▸ **Do wykonania**
(a) Na podstawie wpisu o budowie domu proszę odpowiedzieć na poniższe pytania.
(i) Jaki dług spłacono od razu po otrzymaniu zwrotu z urzędu skarbowego?
(ii) Ile ma kosztować elewacja?
(iii) Do jakiego dnia trwa druga praca?
(b) Proszę zaktualizować fragment wpisu o budowie domu między słowami „Jutro umawiamy sie” a słowami „bedzie waniliowy.Koszt 800zł.”, włącznie, zastępując „waniliowy” wyrazem „kremowy”.
(c) Proszę ocenić, czy poniższe stwierdzenia są zgodne z wpisem o budowie domu.
(i) Farba na elewację czeka od sierpnia zeszłego roku.
(ii) Autorka chętnie wpuściłaby do domu panią do pomocy na godziny.
(iii) Basenik na lato ma kosztować 1000 zł.

-------- Podany tekst

Dagi31 buduje swoje gniazdko....
nareszcie mamy zwrot z urzedu skarbowego za pit złozony 31 grudnia. I od razu oddalismy dług za drzwi wewnetrze.
Jutro umawiamy sie co do elewacji...farba czeka od sierpnia zeszłego roku, wiec przed dłuuuugim weekendem majowym na pewno domek bedzie waniliowy.Koszt 800zł.
Mam juz kupca na moje autko..Szkoda mi go, ale sa obecnie wazniejsze rzeczy nic 2 auta w domu.Chce za te pieniadze zrobic ogrod, nawiez ziemie, wyrownac posadzic trawe. Jakby nam zostało to ogrodzenie skonczyc i podbitki. A potem basenik za 1000zł na lato dla mnie i mam jak w raju
Kiedy ma sie juz dom...zaczyna sie inaczej myslec, pod katem:"Co by jeszcze zrobic w domu, na co składac, na co wydac" fajnie, choc...ja jako kobieta lubie czasem isc na babskie zakupy i wydac kase na bzdury, ktore potem zasmiecaja szafe....Teraz coraz bardziej patrze pod katem domu..lepiej na dom dac, tym bardziej,ze druga praca jest do 6 czerwca, wiec ostatnia wypłata i ostatnia szansa,zeby cos odłozyc...Alez przelicznik....
Rozmawiałam z kolezankami, ktore przeprowadzke maja za soba i mowiły,ze najgorsze w budowie sa ostatni miesiac przed przeprowadzką i kolejne pół roku na nowym..I z tym sie zgodze jak nic!!!To najgorsze miesiace. Jestem wciaz zmeczona, sprzatam i sprzatam..maż wciaż ucieka z dome, bo nie moze patrzec jak tylko sprzątam a potem umieram ze zmęczenia i ide spac o 20.00..
Czasem podsuwaja mi znajomi propozycje pani do pomocy, na godziny.Ale jak to wspuscic obca do domu??? Nie wiem, czy czuałabym sie dobrze w domu nie sprzatanym przeze mnie...Oj chyba nie!!
Zdjecia ze skonczonej elewacji jak bedzie zrobiona.

----------------
-------- Przekazane rekordy

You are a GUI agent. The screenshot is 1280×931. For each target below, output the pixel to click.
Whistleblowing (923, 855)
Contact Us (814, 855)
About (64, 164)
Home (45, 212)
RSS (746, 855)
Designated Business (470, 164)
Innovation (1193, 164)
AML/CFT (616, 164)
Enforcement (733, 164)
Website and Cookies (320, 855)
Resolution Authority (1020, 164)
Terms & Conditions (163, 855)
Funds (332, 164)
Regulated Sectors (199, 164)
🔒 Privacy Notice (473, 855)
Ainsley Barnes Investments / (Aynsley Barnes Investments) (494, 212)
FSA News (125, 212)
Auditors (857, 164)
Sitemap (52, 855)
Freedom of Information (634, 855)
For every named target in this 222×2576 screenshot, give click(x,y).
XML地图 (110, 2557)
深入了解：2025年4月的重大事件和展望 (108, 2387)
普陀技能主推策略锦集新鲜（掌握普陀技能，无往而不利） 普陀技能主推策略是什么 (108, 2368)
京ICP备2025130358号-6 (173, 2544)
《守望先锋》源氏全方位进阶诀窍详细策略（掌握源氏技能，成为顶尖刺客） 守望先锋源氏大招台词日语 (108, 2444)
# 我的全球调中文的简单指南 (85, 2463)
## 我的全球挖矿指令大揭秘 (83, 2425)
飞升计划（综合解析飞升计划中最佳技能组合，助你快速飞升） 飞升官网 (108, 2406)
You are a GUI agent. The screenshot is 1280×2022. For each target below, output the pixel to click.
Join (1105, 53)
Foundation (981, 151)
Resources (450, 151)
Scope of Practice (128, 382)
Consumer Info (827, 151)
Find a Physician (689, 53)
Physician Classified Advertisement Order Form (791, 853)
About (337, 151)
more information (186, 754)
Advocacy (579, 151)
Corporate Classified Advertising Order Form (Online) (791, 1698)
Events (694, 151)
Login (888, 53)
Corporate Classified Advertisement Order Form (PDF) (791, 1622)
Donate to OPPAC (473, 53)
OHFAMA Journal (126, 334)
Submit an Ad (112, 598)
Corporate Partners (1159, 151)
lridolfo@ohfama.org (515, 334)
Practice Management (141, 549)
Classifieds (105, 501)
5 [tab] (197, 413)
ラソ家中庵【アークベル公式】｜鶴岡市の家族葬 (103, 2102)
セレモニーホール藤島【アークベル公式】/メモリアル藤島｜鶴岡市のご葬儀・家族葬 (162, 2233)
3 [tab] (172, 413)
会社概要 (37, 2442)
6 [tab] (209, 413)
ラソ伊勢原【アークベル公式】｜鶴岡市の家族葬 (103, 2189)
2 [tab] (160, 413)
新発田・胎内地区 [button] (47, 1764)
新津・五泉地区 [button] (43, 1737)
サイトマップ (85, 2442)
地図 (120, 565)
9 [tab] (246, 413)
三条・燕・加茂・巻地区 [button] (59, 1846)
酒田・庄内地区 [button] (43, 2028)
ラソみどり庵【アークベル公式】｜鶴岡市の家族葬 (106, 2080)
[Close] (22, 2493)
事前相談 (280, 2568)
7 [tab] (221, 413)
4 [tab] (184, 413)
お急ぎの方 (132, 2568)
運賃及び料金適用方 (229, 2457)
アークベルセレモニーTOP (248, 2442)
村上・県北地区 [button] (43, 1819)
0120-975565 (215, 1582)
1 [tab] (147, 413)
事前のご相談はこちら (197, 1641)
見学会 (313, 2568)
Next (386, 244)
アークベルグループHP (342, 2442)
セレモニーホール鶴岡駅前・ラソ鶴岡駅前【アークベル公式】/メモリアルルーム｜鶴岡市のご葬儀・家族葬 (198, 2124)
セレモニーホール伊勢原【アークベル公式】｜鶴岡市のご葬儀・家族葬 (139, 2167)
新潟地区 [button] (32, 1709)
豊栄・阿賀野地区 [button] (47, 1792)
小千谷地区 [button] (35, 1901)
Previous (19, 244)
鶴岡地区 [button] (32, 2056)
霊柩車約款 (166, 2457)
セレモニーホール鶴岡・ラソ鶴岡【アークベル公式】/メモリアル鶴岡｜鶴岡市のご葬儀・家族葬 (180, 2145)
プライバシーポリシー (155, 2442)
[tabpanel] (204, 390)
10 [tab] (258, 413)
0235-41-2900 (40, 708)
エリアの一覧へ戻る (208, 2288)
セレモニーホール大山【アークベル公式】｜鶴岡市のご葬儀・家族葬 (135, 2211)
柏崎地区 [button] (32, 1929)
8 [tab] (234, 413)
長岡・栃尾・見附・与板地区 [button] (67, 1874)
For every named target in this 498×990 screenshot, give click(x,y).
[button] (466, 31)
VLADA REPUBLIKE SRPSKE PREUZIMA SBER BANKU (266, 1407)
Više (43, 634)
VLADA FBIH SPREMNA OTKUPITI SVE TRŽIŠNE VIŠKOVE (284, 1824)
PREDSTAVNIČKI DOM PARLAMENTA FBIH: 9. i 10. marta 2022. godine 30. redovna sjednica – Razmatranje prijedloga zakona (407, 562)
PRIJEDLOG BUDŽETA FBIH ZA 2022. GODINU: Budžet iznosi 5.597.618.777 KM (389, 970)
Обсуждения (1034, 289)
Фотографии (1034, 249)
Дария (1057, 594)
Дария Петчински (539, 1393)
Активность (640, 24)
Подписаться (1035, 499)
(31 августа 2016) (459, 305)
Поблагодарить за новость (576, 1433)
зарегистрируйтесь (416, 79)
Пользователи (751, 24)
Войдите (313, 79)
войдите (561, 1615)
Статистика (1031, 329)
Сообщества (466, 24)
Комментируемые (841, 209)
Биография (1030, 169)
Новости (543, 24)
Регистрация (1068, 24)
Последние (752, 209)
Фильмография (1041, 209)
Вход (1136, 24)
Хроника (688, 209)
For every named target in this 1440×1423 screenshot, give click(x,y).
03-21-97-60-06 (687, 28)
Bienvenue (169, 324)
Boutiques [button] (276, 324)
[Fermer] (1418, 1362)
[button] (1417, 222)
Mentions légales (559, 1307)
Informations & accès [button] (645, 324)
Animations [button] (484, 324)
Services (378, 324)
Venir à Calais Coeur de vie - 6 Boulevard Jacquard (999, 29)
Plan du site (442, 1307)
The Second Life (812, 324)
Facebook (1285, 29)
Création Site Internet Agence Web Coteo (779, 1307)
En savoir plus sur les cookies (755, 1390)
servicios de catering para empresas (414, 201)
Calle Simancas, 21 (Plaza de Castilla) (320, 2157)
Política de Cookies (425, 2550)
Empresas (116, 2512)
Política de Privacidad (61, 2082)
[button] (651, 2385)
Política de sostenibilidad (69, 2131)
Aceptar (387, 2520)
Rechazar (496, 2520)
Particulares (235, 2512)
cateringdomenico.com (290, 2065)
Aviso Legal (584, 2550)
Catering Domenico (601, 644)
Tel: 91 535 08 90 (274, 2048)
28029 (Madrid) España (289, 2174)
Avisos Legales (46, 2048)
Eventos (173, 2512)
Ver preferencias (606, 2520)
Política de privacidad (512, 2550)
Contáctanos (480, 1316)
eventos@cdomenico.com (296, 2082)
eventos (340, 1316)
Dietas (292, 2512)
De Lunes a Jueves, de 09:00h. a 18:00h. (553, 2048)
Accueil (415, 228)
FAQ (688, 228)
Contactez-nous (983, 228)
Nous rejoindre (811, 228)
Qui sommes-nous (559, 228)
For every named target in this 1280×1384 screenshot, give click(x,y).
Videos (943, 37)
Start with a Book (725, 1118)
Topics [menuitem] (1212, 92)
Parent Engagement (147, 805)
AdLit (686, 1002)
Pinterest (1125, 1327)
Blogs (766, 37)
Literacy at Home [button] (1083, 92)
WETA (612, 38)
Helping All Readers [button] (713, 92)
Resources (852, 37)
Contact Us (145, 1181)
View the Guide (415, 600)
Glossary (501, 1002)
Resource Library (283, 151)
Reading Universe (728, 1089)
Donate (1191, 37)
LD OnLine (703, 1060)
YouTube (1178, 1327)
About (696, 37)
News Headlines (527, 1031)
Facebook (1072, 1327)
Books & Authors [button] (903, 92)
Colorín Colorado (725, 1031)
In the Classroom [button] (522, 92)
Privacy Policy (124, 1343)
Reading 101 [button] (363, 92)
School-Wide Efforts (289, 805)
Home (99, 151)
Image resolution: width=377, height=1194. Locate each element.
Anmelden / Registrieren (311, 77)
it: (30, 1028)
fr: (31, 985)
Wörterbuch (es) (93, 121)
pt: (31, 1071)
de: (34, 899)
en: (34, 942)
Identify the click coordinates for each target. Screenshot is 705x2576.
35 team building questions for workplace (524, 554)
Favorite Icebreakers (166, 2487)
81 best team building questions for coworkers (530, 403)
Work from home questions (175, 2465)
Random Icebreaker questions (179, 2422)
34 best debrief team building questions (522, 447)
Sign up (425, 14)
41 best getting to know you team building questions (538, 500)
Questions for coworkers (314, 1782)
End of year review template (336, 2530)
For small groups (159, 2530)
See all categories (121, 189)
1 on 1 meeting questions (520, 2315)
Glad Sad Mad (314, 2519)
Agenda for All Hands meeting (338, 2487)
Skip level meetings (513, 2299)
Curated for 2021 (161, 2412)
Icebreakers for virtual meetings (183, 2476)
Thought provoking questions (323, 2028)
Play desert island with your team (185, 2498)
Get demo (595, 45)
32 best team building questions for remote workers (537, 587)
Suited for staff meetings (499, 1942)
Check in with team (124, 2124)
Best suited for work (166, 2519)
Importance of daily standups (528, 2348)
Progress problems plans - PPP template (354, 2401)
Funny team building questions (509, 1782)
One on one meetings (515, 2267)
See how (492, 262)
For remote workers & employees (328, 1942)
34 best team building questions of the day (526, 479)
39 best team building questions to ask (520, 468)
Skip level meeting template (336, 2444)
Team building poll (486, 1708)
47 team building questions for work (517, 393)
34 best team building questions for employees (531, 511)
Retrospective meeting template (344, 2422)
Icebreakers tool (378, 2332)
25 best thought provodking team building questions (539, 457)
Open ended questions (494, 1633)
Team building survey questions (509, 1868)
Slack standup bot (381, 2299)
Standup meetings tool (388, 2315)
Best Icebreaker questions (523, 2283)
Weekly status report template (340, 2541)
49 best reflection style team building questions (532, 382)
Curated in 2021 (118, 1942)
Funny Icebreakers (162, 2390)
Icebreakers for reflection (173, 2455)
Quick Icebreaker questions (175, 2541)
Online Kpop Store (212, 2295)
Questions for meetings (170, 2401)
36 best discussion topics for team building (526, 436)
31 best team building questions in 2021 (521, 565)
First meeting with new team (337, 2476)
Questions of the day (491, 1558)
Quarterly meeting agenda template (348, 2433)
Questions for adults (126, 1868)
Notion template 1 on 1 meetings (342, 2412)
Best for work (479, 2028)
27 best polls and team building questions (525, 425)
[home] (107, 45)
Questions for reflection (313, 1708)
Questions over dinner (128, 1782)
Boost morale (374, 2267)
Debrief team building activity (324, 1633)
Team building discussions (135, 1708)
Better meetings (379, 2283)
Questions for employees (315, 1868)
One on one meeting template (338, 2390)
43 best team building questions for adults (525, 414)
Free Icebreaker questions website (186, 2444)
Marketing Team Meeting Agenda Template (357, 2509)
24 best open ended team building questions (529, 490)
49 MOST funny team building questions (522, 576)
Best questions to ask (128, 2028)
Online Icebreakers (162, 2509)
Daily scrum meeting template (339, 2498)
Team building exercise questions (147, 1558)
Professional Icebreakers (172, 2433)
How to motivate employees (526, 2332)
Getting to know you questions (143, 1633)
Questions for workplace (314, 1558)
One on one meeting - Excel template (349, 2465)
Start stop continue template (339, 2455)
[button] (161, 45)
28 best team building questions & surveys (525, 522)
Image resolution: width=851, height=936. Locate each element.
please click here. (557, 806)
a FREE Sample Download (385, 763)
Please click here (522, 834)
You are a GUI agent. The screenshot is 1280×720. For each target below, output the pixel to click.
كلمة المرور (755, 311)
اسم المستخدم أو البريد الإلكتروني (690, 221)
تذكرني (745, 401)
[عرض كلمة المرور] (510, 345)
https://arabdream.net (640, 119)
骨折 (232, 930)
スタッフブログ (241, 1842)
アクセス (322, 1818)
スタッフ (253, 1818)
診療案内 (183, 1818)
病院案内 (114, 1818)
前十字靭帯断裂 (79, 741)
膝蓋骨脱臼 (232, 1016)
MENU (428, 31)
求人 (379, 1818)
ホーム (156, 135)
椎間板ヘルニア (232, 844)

----------------

▸ **Odpowiedzi do zadań**
(a)
(i) Dług za drzwi wewnętrzne.
(ii) 800 zł.
(iii) Do 6 czerwca.

(b)
Jutro umawiamy sie co do elewacji...farba czeka od sierpnia zeszłego roku, wiec przed dłuuuugim weekendem majowym na pewno domek bedzie kremowy.Koszt 800zł.

(c)
(i) Tak: „farba czeka od sierpnia zeszłego roku”.
(ii) Nie: „Nie wiem, czy czuałabym sie dobrze w domu nie sprzatanym przeze mnie...Oj chyba nie!!”.
(iii) Tak: „A potem basenik za 1000zł na lato”.